Reproduce each of the following records line for line, with no changes.
----------
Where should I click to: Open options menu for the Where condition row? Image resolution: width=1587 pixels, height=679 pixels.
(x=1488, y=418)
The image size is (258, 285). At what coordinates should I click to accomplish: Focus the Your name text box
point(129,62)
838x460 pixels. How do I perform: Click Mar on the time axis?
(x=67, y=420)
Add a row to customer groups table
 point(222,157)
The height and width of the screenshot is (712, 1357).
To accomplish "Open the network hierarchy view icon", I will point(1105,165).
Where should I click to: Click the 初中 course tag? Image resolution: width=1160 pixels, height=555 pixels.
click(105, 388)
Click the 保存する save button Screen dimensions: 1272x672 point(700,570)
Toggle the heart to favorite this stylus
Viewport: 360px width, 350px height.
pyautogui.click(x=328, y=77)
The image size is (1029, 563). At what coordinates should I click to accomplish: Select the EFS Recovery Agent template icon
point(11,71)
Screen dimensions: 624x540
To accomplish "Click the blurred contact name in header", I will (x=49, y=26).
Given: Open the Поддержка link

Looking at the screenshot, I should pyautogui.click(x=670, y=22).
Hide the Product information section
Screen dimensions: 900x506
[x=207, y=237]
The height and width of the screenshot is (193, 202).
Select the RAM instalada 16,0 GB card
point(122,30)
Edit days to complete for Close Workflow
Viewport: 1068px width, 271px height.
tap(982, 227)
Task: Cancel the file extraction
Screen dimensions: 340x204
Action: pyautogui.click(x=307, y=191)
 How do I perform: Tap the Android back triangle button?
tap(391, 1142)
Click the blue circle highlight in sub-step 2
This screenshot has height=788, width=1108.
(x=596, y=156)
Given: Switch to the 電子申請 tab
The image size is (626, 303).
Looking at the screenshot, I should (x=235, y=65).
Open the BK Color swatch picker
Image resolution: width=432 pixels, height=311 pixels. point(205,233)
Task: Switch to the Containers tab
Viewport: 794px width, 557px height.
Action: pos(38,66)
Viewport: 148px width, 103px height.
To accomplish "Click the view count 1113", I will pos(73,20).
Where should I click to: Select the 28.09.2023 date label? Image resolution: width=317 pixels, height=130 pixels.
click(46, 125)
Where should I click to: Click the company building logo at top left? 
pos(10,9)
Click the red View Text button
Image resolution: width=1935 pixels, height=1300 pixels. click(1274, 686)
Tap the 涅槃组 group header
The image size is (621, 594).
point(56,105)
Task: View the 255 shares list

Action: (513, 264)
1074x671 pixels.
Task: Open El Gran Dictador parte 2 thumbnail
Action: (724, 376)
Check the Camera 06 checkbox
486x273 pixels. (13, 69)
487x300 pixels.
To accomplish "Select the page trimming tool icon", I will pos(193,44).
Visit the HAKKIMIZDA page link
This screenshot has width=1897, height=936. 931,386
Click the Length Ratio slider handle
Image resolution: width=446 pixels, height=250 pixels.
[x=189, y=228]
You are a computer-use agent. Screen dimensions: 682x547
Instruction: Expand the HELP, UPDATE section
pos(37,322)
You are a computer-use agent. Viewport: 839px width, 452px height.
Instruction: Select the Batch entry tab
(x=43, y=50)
----------
• _ANSWER_
Where should I click to: Open options menu for the Where condition row? Image resolution: width=1587 pixels, height=679 pixels.
(x=1488, y=418)
The image size is (258, 285). At what coordinates should I click to accomplish: Focus the Your name text box
point(129,62)
838x460 pixels. How do I perform: Click Mar on the time axis?
(x=67, y=420)
Add a row to customer groups table
 point(222,157)
The height and width of the screenshot is (712, 1357).
To accomplish "Open the network hierarchy view icon", I will point(1105,165).
Where should I click to: Click the 初中 course tag? Image resolution: width=1160 pixels, height=555 pixels.
click(105, 388)
Click the 保存する save button Screen dimensions: 1272x672 point(700,570)
Toggle the heart to favorite this stylus
Viewport: 360px width, 350px height.
pyautogui.click(x=328, y=77)
The image size is (1029, 563). At what coordinates should I click to accomplish: Select the EFS Recovery Agent template icon
point(11,71)
Screen dimensions: 624x540
To accomplish "Click the blurred contact name in header", I will (x=49, y=26).
Given: Open the Поддержка link

Looking at the screenshot, I should pyautogui.click(x=670, y=22).
Hide the Product information section
Screen dimensions: 900x506
[x=207, y=237]
The height and width of the screenshot is (193, 202).
Select the RAM instalada 16,0 GB card
point(122,30)
Edit days to complete for Close Workflow
Viewport: 1068px width, 271px height.
tap(982, 227)
Task: Cancel the file extraction
Screen dimensions: 340x204
Action: pyautogui.click(x=307, y=191)
 How do I perform: Tap the Android back triangle button?
tap(391, 1142)
Click the blue circle highlight in sub-step 2
This screenshot has height=788, width=1108.
(x=596, y=156)
Given: Switch to the 電子申請 tab
The image size is (626, 303).
Looking at the screenshot, I should (x=235, y=65).
Open the BK Color swatch picker
Image resolution: width=432 pixels, height=311 pixels. point(205,233)
Task: Switch to the Containers tab
Viewport: 794px width, 557px height.
Action: pos(38,66)
Viewport: 148px width, 103px height.
To accomplish "Click the view count 1113", I will pos(73,20).
Where should I click to: Select the 28.09.2023 date label? Image resolution: width=317 pixels, height=130 pixels.
click(46, 125)
Where should I click to: Click the company building logo at top left? 
pos(10,9)
Click the red View Text button
Image resolution: width=1935 pixels, height=1300 pixels. click(1274, 686)
Tap the 涅槃组 group header
The image size is (621, 594).
point(56,105)
Task: View the 255 shares list

Action: (513, 264)
1074x671 pixels.
Task: Open El Gran Dictador parte 2 thumbnail
Action: (724, 376)
Check the Camera 06 checkbox
486x273 pixels. (13, 69)
487x300 pixels.
To accomplish "Select the page trimming tool icon", I will pos(193,44).
Visit the HAKKIMIZDA page link
This screenshot has width=1897, height=936. 931,386
Click the Length Ratio slider handle
Image resolution: width=446 pixels, height=250 pixels.
[x=189, y=228]
You are a computer-use agent. Screen dimensions: 682x547
Instruction: Expand the HELP, UPDATE section
pos(37,322)
You are a computer-use agent. Viewport: 839px width, 452px height.
Instruction: Select the Batch entry tab
(x=43, y=50)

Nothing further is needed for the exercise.